Answer
British Broadcasting Corporation
C A B C A B C A B C a b c
So * * * has nine situations: (AAA)(AAB)(AAC)
(American Bar Association) (ABB) (American Broadcasting Corporation)
ACB anti-corruption Committee
(1) When three people go to high school, the probability of (AAA) is 1/9.
(2) Only two people choose the same thing (AAB)(AAC)(ABA)(ABB)(ACA)ACC).
The probability is 6/9 and the simplification is 2/3.
The second question:
(1) It is proved that ∫△∴mb=mc is an equilateral triangle ∠MBC=∠MCB.
BC ∴∠MBC=∠AMB
* am = Deutsche Mark ∴△AMB≌△DMC ∴AB=DC.
So the trapezoid ABCD is an isosceles trapezoid.
(2) Solution: ∫△MBC is an equilateral triangle ∠ MPQ = 60 unchanged.
∴∠bmp+∠bpm= 120∠cpq+∠BPM = 120 ∴∠bmp=∠cpq
∴△ BMP ∴△ CPQ ∴ BM/PC = BP/CQ, which means 4/x=(4-x)/(4-y).

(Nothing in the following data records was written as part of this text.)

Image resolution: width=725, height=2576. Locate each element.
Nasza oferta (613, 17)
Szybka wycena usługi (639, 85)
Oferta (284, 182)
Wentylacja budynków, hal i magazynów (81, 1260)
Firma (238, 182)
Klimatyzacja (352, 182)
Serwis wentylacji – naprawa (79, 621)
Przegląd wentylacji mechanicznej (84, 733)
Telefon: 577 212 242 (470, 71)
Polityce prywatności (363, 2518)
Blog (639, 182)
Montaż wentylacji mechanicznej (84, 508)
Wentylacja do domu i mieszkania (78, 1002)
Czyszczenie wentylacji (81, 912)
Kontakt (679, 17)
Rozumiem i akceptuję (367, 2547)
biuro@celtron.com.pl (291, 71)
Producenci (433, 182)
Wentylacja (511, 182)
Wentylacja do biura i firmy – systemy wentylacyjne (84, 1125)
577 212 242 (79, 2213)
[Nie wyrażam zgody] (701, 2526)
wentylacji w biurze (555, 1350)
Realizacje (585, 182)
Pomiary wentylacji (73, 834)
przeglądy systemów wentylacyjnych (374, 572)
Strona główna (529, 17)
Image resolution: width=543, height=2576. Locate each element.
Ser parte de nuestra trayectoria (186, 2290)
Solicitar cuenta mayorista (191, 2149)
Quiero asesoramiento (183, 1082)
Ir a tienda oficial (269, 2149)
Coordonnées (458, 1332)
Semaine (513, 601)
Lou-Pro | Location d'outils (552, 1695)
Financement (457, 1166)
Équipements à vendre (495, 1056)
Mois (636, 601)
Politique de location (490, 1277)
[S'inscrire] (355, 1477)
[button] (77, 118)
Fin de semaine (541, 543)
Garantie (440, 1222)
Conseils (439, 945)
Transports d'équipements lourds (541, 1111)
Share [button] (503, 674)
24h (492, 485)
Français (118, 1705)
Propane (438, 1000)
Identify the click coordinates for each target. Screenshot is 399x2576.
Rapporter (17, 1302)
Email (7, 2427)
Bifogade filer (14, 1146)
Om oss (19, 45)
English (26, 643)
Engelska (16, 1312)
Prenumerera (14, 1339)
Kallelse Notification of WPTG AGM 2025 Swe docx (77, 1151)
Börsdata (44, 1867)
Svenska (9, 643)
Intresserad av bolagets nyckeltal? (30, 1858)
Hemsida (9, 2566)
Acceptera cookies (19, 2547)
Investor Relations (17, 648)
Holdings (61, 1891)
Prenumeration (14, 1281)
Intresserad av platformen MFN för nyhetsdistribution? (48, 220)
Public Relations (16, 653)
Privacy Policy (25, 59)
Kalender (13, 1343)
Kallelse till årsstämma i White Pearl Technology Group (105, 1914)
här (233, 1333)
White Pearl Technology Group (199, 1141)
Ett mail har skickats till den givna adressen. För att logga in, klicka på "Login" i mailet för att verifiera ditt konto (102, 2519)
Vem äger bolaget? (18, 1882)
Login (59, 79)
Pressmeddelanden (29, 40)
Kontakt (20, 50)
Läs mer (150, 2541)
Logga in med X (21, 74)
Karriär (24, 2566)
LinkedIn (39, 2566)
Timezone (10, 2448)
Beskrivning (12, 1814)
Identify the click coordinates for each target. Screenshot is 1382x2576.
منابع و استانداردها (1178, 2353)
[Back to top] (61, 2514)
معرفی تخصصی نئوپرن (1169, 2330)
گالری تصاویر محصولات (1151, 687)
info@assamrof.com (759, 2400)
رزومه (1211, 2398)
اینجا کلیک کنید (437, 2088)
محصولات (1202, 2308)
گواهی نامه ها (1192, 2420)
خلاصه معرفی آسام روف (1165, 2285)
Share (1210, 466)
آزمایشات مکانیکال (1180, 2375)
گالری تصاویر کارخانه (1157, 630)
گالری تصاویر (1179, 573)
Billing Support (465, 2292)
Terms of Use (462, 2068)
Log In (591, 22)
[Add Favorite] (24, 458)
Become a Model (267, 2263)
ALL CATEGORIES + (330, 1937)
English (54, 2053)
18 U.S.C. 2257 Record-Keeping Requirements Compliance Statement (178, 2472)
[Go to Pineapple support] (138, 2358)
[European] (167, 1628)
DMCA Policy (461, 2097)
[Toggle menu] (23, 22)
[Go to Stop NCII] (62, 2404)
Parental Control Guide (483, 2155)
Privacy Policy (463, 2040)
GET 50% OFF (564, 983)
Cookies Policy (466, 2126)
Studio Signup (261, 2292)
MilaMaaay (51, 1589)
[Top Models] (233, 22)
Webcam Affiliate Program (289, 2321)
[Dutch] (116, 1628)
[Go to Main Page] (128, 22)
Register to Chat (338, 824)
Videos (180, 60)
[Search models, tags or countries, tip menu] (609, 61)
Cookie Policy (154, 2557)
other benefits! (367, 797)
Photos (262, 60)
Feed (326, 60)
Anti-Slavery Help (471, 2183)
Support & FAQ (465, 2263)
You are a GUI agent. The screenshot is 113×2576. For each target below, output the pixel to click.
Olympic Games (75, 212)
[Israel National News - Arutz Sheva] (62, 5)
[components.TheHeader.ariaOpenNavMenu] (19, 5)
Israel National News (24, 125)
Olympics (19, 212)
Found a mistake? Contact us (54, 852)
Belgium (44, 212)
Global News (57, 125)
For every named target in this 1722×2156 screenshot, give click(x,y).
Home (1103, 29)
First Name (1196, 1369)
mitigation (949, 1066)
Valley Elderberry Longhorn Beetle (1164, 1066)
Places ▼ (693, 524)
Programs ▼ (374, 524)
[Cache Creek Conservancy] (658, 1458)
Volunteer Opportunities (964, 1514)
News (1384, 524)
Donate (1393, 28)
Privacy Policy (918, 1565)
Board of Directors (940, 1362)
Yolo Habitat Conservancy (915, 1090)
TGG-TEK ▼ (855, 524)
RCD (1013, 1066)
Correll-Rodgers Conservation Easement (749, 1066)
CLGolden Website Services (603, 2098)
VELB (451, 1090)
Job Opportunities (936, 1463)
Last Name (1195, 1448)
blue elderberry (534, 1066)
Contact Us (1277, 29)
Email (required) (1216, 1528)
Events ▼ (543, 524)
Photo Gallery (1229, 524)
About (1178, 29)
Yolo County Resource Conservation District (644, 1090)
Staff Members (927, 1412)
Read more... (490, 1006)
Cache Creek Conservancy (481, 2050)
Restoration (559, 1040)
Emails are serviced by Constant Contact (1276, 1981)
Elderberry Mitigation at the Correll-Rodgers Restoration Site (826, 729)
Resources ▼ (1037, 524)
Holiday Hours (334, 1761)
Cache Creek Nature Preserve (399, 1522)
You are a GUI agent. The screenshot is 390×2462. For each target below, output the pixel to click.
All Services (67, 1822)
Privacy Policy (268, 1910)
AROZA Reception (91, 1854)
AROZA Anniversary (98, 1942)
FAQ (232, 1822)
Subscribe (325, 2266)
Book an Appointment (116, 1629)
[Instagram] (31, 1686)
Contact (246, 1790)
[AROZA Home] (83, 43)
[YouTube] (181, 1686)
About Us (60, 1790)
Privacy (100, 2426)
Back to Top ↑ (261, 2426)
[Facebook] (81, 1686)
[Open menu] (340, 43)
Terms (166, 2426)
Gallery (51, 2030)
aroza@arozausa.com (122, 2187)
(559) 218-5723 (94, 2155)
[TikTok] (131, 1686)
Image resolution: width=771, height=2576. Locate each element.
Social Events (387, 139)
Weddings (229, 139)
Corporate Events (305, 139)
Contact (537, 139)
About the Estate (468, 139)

Deformation can get y= 1/4 x? - x + 4
(3)① When y takes the minimum value, according to y= 1/4 x? The minimum value of -x+4 is (4ac-b? )/4a=3
At this time ∴ QC=4-3= 1.
∫△BMP∽△cpq ∴bm/pc=bp/cq, that is, 4/x=(4-x)/ 1, and x=2.
At this time, ∴, PC=BP MP is the midline on BC, and MP is also the angular bisector of ∠BMC according to the three-line unity theorem.
∴∠ PMC = 30 and ∴ ≈mpq = 60∴∠mqp =∠pqc = 90.
∴△PQC is a right triangle
② When BP= 1, AM is parallel and equal to BP, so the quadrilateral ABPM is a parallelogram.
Because ∠ mpq = 60 remains unchanged, there is only one parallelogram that meets the requirements.